7.6 Decision Tree regression

  • In this lecture we have mostly focussed on classification so far
  • But most algorithms can be used for both classification AND regression
  • Note: regression plots more naturally in 1D, classification in 2D, but of course we can do either for any $d$
  • We can use the cell below to import the regression version of the decision tree algorithm
In [28]:
from sklearn.tree import DecisionTreeRegressor
  • The code below creates some synthetic data to help us visualise decision tree regression
In [29]:
X = np.atleast_2d(np.linspace(-7, 6.5, 60)).T
y = (np.sin(X.T**2/5) + np.random.randn(60)*0.1).T
  • I've created some code to help us visualise decision tree regression in action
  • Let's first try a tree with max_depth=1
  • For this model, we have made a single split
  • We then predict the average of the groups on either side of the split
In [30]:
max_depth = 1  # hyperparameter for tree model
model = DecisionTreeRegressor(max_depth=max_depth).fit(X, y)
plot_regression_model(X, y, model)
Out[30]:

  • What happens as we increase max_depth?
In [31]:
plot_tree_grid(X, y, max_depth=[1, 3, 5, 10])
Out[31]:

  • We see that lower max_depth smooths over the scatter in our data
  • higher max_depth fits more closely to the scatter in our data

8. Class Exercise: decision trees on a real dataset (15 mins)
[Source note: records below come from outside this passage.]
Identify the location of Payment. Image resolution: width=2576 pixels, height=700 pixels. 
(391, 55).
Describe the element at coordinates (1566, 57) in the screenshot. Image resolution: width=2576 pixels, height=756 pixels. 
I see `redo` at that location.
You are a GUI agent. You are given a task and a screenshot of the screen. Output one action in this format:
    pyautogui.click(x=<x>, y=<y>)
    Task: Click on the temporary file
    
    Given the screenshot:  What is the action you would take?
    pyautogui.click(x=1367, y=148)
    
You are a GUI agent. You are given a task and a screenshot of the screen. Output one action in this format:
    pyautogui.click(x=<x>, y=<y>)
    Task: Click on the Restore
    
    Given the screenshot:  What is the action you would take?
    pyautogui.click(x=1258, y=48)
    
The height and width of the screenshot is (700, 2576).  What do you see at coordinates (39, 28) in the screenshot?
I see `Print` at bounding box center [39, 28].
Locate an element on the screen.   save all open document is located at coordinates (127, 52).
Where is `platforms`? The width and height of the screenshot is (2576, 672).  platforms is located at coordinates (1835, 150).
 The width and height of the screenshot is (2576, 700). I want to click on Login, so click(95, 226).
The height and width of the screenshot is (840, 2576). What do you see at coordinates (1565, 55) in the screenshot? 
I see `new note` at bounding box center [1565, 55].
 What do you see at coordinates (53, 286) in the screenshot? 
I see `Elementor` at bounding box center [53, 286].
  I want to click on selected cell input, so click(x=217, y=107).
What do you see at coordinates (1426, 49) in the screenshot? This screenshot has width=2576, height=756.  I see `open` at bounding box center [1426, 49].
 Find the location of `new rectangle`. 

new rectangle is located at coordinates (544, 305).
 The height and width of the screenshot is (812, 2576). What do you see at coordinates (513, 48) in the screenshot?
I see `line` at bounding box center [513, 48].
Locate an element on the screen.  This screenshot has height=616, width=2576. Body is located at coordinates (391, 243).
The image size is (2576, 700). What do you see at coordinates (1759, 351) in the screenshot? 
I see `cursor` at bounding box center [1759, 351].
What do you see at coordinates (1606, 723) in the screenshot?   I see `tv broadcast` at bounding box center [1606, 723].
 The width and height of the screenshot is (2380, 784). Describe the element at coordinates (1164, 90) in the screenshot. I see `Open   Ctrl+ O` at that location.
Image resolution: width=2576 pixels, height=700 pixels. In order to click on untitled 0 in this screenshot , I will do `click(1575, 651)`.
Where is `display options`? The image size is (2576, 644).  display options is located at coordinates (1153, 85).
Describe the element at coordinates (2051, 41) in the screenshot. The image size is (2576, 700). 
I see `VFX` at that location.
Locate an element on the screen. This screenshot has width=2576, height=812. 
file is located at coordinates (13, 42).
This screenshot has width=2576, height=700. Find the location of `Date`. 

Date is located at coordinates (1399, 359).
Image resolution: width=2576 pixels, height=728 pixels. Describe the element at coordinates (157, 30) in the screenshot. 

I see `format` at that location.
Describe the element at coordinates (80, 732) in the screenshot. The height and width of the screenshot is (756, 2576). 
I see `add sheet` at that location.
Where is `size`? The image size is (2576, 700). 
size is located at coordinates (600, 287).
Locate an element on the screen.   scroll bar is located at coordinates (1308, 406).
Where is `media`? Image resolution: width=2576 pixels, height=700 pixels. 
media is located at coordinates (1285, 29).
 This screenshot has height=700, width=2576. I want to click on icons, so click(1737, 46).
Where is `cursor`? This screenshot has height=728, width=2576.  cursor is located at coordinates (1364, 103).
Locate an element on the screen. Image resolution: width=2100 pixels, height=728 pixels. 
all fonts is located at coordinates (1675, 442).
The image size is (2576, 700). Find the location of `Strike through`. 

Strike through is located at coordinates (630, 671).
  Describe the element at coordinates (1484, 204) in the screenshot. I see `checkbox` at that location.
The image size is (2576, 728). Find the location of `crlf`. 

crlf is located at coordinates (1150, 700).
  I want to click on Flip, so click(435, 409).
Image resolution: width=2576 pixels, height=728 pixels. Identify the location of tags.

  • Let's load in the full cities dataset for this exercise
In [32]:
df = pd.read_csv('data/cities_USA.csv', index_col=0)

Your tasks:

  1. How many features are in this dataset?
  2. How many observations are in this dataset?
  3. Using sklearn, create 3 different decision tree classifiers using 3 different max_depth values based on this data.
  4. What is the accuracy of each classifier on the training data?
  5. Visualise each classifier using the plot_model() code (or some other method)
    1. Which max_depth value would you choose to predict this data?
    2. Would you choose the same max-depth value to predict new data?
  6. Do you think most of the computational effort for a decision tree takes place in the .fit() stage or .predict() stage?
Solution:
In [7]:
import pandas as pd
from sklearn.tree import DecisionTreeClassifier
import sys
sys.path.append('code/')
from model_plotting import plot_model
df = pd.read_csv('data/cities_USA.csv', index_col=0)
In [8]:
# 1
print(f"There are {df.shape[1]-1} features and 1 target.")
# 2
print(f"There are {df.shape[0]} observations.")
# 3/4/5
X = df.drop(columns='vote')
y = df[['vote']]
for max_depth in [1, 5, 10]:
    model = DecisionTreeClassifier(max_depth=max_depth).fit(X, y)
    print(f"For max_depth={max_depth}, accuracy={model.score(X, y):.2f}.")
    display(plot_model(X, y, model))
# 6
# Most of the computational effort takes places in the .fit() stage, when we create the model.
There are 2 features and 1 target.
There are 400 observations.
For max_depth=1, accuracy=0.75.
For max_depth=5, accuracy=0.94.
For max_depth=10, accuracy=1.00.

9. What we've learned today

  • What is machine learning (supervised/unsupervised, classification/regression)
  • Machine learning terminology
  • What is the decision tree algorithm and how does it work
  • The scikit-learn library
  • Parameters and hyperparameters

10. Summary questions to ponder

  1. How do we choose a value of max_depth (or other hyperparameters)?
  2. Why not just use large max_depth for every supervised learning problem and get super high accuracy?
  3. Is model performance on the training data a good indication of how it will perform on new data?